En France, les membres du Conseil Constitutionnel ont décidé de faire voler en éclat un article de la loi d’orientation des mobilités qui empêchait le juge de requalifier les travailleurs indépendant en travailleurs salariés. Les Sages tiennent à affirmer qu’il n’appartient pas à une entreprise privée de fixer les règles du droit du travail.

Le Conseil Constitutionnel a le dernier mot

Pour rappel, le Conseil constitutionnel est une institution française créée le 4 octobre 1958 avec l’apparition de la Cinquième République. Il se prononce sur la conformité à la Constitution des lois et de certains règlements dont il est saisi. Il veille également à la régularité des élections nationales et des référendums. Pour les entreprises de transport comme Uber ou Deliveroo, le statut des travailleurs indépendants est au cœur d’une bataille juridique de taille. Ces entreprises tentent par tous les moyens de ne pas requalifier leurs chauffeurs/livreurs en travailleurs salariés.

Pourtant, le 20 décembre, les Sages du Conseil Constitutionnel ont décidé de censurer l’article 44 de la loi d’orientation des mobilités qui précisait les conditions d’exercice des travailleurs indépendants. Dans le détail, cet article rendait le recours pour la requalification des contrats commerciaux en contrats de travail vraiment très difficile. L’article en question protégeait les entreprises pour leur éviter de devoir requalifier leurs travailleurs indépendants en travailleurs salariés. À ce propos, en septembre Uber faisait savoir qu’il ne comptait pas reclasser ses chauffeurs en employés.

Aujourd’hui en France, les Sages rappellent que cette décision reviendra à un juge, et seulement à un juge.
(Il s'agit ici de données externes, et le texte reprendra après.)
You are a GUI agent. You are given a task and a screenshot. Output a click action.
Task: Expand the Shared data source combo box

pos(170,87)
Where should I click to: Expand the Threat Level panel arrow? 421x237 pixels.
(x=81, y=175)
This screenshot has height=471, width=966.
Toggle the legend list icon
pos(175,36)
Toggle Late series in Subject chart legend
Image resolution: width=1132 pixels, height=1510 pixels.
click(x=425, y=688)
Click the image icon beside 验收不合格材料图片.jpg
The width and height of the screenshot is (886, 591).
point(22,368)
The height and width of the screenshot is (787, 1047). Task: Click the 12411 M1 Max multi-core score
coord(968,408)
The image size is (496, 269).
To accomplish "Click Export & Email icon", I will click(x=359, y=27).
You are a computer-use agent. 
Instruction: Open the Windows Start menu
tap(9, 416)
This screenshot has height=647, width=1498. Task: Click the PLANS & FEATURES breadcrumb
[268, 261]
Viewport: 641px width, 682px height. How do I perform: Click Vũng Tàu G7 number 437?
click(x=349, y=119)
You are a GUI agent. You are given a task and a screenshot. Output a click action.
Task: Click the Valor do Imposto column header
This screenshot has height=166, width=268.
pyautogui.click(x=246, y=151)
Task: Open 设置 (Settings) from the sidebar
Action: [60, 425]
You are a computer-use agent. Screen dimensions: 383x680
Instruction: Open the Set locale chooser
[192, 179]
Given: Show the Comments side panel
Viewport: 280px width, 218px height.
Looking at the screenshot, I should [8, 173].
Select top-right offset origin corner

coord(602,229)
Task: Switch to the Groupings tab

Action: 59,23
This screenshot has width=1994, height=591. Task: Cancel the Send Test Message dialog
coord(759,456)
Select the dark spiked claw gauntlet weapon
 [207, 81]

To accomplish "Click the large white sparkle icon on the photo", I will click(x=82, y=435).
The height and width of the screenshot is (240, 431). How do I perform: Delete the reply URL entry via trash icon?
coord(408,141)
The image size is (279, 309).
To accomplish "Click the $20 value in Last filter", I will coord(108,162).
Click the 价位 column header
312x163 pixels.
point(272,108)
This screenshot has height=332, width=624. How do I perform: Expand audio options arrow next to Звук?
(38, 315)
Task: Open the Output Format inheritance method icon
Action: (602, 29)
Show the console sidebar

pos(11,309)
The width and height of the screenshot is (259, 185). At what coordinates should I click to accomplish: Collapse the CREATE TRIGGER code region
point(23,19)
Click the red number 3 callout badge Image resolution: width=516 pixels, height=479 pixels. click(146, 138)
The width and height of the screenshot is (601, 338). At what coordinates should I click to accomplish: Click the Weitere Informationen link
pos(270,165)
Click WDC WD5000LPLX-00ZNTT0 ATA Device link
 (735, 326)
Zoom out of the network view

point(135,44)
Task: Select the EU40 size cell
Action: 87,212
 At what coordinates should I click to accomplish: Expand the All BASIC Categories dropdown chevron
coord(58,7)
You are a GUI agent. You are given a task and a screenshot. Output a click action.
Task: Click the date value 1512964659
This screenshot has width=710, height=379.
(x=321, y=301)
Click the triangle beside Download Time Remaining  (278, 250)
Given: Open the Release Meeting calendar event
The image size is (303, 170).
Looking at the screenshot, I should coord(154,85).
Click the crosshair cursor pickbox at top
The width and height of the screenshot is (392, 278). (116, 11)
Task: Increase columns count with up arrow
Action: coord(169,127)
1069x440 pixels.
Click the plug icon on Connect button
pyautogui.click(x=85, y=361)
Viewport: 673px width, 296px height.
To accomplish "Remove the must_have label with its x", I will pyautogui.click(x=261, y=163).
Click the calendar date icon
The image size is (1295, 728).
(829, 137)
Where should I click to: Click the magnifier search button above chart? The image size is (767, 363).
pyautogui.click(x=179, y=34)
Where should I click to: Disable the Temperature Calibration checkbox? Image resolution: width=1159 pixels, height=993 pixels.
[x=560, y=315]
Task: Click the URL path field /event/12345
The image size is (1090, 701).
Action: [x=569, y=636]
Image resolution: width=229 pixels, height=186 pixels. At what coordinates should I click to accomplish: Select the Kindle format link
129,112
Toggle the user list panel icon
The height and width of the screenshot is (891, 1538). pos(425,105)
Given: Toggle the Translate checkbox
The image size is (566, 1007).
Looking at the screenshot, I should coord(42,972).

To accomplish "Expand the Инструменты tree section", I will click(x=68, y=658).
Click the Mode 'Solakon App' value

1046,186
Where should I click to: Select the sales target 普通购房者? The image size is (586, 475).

En effet, ils estiment qu’il “appartient au juge, en cas de litige et conformément au code du travail, de requalifier cette relation en contrat de travail lorsqu’elle se caractérise en réalité par l’existence d’un lien de subordination juridique”. Cette charte était contraire à la Constitution.

En Californie, Uber ne se plie pas aux lois

À la fin de l’été, la Californie faisait passer une loi dénomée “AB5”. Cette dernière devait forcer les sociétés dont le système économique repose exclusivement sur les travailleurs indépendants, à les considérer comme des employés. Même si Uber était clairement visé par cette nouvelle loi, l’entreprise américaine disait qu’elle ne reclasserait pas ses conducteurs comme des employés, malgré la réglementation adoptée par l’État de Californie.

À l’époque, un porte-parole de la société déclarait que : “nous continuons à croire que nos conducteurs ont de nombreux avantages à être qualifiés comme indépendants. La majorité d’entre eux cherche de la flexibilité, alors il n’est pas question qu’ils deviennent des employés, même lorsque la loi AB5 sera entrée en vigueur”.